Given exercise: Reproduce the rows below verbatim, beginning with the first row and ending with the line that contains "will [344, 136].", both included.

Item position entries:
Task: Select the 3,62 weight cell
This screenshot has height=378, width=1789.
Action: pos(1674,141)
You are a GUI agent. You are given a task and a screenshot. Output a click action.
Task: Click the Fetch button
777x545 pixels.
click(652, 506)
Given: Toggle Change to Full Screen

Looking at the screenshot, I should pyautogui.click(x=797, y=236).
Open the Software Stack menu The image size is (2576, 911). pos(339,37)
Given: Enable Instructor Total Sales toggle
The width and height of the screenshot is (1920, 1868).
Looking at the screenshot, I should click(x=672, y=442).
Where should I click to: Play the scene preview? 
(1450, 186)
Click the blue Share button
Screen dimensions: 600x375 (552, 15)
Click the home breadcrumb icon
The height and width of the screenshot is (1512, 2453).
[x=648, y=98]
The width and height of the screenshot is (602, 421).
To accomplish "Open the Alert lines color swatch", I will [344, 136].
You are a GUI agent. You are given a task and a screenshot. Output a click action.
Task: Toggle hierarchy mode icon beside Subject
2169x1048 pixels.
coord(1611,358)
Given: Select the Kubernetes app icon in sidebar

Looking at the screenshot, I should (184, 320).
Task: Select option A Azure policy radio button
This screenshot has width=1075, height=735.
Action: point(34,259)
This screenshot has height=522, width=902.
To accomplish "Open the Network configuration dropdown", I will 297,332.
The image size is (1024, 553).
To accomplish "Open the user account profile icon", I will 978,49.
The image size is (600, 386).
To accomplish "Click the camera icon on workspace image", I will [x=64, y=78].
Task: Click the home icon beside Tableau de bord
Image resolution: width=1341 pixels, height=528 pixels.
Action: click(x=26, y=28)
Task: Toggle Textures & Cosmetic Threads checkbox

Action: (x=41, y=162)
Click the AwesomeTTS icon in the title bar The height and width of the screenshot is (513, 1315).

Written response:
Task: Select the 3,62 weight cell
This screenshot has height=378, width=1789.
Action: pos(1674,141)
You are a GUI agent. You are given a task and a screenshot. Output a click action.
Task: Click the Fetch button
777x545 pixels.
click(652, 506)
Given: Toggle Change to Full Screen

Looking at the screenshot, I should pyautogui.click(x=797, y=236).
Open the Software Stack menu The image size is (2576, 911). pos(339,37)
Given: Enable Instructor Total Sales toggle
The width and height of the screenshot is (1920, 1868).
Looking at the screenshot, I should click(x=672, y=442).
Where should I click to: Play the scene preview? 
(1450, 186)
Click the blue Share button
Screen dimensions: 600x375 (552, 15)
Click the home breadcrumb icon
The height and width of the screenshot is (1512, 2453).
[x=648, y=98]
The width and height of the screenshot is (602, 421).
To accomplish "Open the Alert lines color swatch", I will [344, 136].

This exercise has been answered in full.